The code that you posted did not contain the $website so my suggestion was to include it within your code. My code, if copied and pasted, is not expected to do anything (or even run at all!).
If you are going to ask questions about why code is not working, please post the code that you are using and not some vague approximation of it.
Hi.
How to scrape this data for example :http://google.com/safebrowsing/diagnostic?site=sitepoint.com
Only this txt:
What is the current listing status for sitepoint.com?
This site is not currently listed as suspicious.
What happened when Google visited this site?
Of the 151 pages we tested on the site over the past 90 days, 0 page(s) resulted in malicious software being downloaded and installed without user consent. The last time Google visited this site was on 2010-04-15, and suspicious content was never found on this site within the past 90 days.
This site was hosted on 4 network(s) including AS14618 (AMAZON), AS27357 (RACKSPACE), AS25973 (MZIMA).
Has this site acted as an intermediary resulting in further distribution of malware?
Over the past 90 days, sitepoint.com did not appear to function as an intermediary for the infection of any sites.
Has this site hosted malware?
No, this site has not hosted malicious software over the past 90 days.

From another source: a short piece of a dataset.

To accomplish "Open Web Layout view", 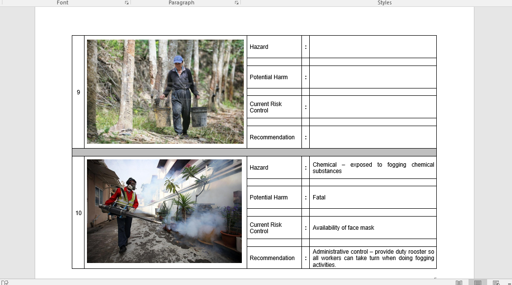I will (x=496, y=283).
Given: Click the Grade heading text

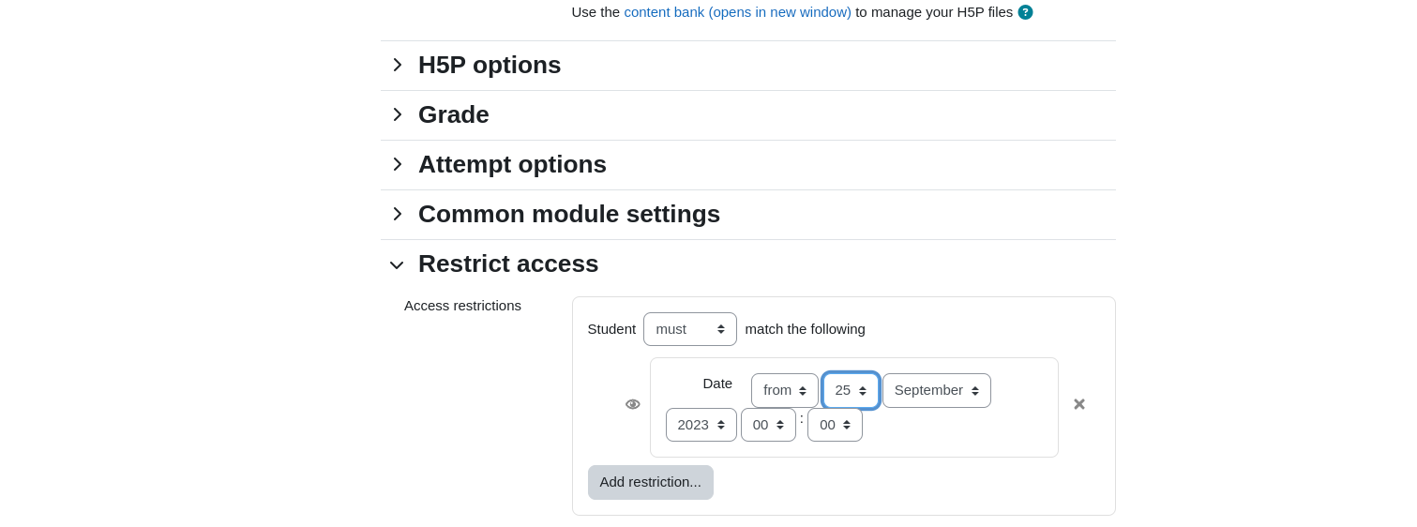Looking at the screenshot, I should [454, 114].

And for example: http://google.com/safebrowsing/diagnostic?site=yahoo.com
What is the current listing status for yahoo.com?
This site is not currently listed as suspicious.
Part of this site was listed for suspicious activity 4 time(s) over the past 90 days.
What happened when Google visited this site?
Of the 93691 pages we tested on the site over the past 90 days, 26 page(s) resulted in malicious software being downloaded and installed without user consent. The last time Google visited this site was on 2010-04-15, and the last time suspicious content was found on this site was on 2010-04-15.
Malicious software includes 123 scripting exploit(s), 18 trojan(s), 12 adware(s). Successful infection resulted in an average of 4 new process(es) on the target machine.
Malicious software is hosted on 48 domain(s), including searchspy.co.kr/, yimg.com/, incheongh.com/.
26 domain(s) appear to be functioning as intermediaries for distributing malware to visitors of this site, including puremystique.com/, desihoti.com/, mayatek.info/.
This site was hosted on 33 network(s) including AS36752 (YAHOO), AS14778 (INKTOMI), AS14777 (INKTOMI).
Has this site acted as an intermediary resulting in further distribution of malware?
Over the past 90 days, yahoo.com appeared to function as an intermediary for the infection of 20 site(s) including tamilcinema.com/, phimso9.com/, bollywoodheaven.com/.
Has this site hosted malware?
Yes, this site has hosted malicious software over the past 90 days. It infected 3 domain(s), including oocities.com/, ibkuzi.co.cc/, ibkuzi.freehostia.com/.